読売新聞 / 2024年8月21日 13時41分

5月の陸上世界選手権の男子400メートルで銀メダルを獲得した福永凌太=古厩正樹撮影

[エース出陣 パラ編]<3>陸上 福永凌太 25(日体大院)

 28日にパリ・パラリンピックが開幕する。日本選手は海外開催の大会では史上最多176選手が舞台に立つ。大きな飛躍が期待されているのがパラリンピック初出場の選手たちだ。

 昨年のパラ陸上世界選手権パリ大会で一躍、注目を集めた。男子400メートル(視覚障害T13)の決勝で、スタートから勢い良く飛び出し、ストライドの大きな走りで一気に加速してフィニッシュ。この大会の予選に続いてアジア記録の47秒79をマークして優勝し、パリ・パラリンピック代表入りを確実にした。思わず拳を力強く突き上げ、「やっと自分が世界で戦えるんだと証明できた」と宣言した。

 難病の「 錐体 すいたいジストロフィー」で10歳から徐々に視力が低下する一方、陸上で健常者と競った。中学と高校では棒高跳びを専門にし、全国高校総体にも出場。五輪を目指し、中京大時代に十種競技に取り組んだ。

 パラへの転向を決めたのは大学4年生の頃。陸上での競技生活に区切りをつけようと考えていた時、母親の勧めもあり新たな挑戦に踏み切った。十種競技で高めた身体能力をベースに短距離や走り幅跳びで好記録を連発し、最高峰のパラリンピックが現実的な目標となった。

遠征、所属変更「正解」求め

 今年2月、2週間ほど豪州に遠征し現地の大会にも出場した。

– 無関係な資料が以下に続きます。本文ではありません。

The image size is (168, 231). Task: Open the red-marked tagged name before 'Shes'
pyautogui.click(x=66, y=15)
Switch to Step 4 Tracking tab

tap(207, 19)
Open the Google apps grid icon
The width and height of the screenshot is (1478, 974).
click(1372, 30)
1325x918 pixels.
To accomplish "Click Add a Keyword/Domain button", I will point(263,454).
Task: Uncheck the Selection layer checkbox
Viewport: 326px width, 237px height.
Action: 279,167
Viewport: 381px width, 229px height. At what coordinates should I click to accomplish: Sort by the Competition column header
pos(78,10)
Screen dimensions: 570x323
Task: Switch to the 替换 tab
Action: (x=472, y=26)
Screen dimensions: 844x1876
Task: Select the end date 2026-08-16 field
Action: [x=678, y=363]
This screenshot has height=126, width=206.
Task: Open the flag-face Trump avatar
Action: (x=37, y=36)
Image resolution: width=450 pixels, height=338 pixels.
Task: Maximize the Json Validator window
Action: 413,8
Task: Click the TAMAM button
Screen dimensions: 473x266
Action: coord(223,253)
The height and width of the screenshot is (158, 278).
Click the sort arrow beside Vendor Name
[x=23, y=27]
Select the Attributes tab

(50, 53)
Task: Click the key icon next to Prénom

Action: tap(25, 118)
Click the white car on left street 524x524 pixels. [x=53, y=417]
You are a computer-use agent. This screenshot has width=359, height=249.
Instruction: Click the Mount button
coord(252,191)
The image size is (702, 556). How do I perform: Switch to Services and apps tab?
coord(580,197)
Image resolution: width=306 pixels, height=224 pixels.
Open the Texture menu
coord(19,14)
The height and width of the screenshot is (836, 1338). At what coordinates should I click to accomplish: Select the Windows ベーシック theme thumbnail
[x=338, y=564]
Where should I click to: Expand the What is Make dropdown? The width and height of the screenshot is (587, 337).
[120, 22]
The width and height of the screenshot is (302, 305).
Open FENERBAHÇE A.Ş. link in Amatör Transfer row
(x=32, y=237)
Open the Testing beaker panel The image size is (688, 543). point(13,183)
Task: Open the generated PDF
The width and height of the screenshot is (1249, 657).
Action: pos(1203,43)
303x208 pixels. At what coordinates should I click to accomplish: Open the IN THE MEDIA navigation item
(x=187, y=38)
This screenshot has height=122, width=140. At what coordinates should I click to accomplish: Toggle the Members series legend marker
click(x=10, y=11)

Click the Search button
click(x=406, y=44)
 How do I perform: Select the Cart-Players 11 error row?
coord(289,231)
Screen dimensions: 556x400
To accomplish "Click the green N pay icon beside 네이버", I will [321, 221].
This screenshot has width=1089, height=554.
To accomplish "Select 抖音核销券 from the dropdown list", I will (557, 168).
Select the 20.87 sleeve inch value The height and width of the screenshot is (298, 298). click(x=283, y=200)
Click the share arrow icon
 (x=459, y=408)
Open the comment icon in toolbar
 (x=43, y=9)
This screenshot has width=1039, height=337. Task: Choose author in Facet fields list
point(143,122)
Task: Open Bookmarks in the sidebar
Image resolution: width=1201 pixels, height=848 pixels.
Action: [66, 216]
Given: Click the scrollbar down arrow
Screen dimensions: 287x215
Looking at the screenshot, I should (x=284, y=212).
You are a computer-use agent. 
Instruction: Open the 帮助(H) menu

春には中京大から、陸上部にパラアスリート部門(パラブロック)がある日体大に所属先を変えた。環境の変化などで一時、コンディションを落としたが、全てはパラリンピックに向けたレベルアップのためだ。「現状維持はあまり良くない。うまく行かないことがあるかもしれないが、(その後の結果で)僕自身が正解にすればいいと思っている」と言い切る。

 パラリンピックの前哨戦と位置づけた5月のパラ陸上世界選手権神戸大会では、400メートルで自身のアジア記録に迫る47秒86で走り銀メダルを獲得したが、46秒44で世界記録を塗り替えたスカンデルジャミル・アスマニ(アルジェリア)に差をつけられた。「前半、うまくスピードに乗って走っていけた。(アスマニには)ちょっと無理するような形でついて行こうとしたが、それだけでは追いつけないな、と感じた」と振り返る。

 「陸上競技がすごく好き」という練習の虫。神戸大会後、自分やトップアスリートの走りを動画などを使って研究し、フォームの改善点を模索する日々を過ごす。「僕が一番になるというのは頭の中にずっと描かれている」。パリの頂への道は決して簡単ではないが、強い気持ちで挑む覚悟だ。(藤井竜太郎)

ふくなが・りょうた 1998年9月28日生まれ。滋賀県出身。2023年のパラ陸上世界選手権パリ大会では400メートルの金メダルのほか、走り幅跳びでも銀を獲得した。200メートル、400メートル、走り幅跳び(以上いずれも男子の視覚障害T13)のアジア記録保持者。パリ・パラリンピックは400メートルと走り幅跳びに出場する見込み。現在の視力は0.06程度。日体大の大学院ではコーチング学を専攻する。

[世界のライバル]アスマニ 連覇挑む

 福永の最大のライバル、東京パラリンピック金メダルのアスマニは、優勝した世界選手権神戸大会のレースでは追走する福永を意識し、「つかまらないぞ」と念じながら走ったという。「(福永は)パリ・パラリンピックではいいタイムを出すはず。競争相手として素晴らしく、僕を押し上げてくれる存在」と、若きスプリンターの実力を認める。福永には初の金メダル、アスマニにとっては2連覇がかかる男子400メートル(視覚障害T13)決勝は9月5日に行われる。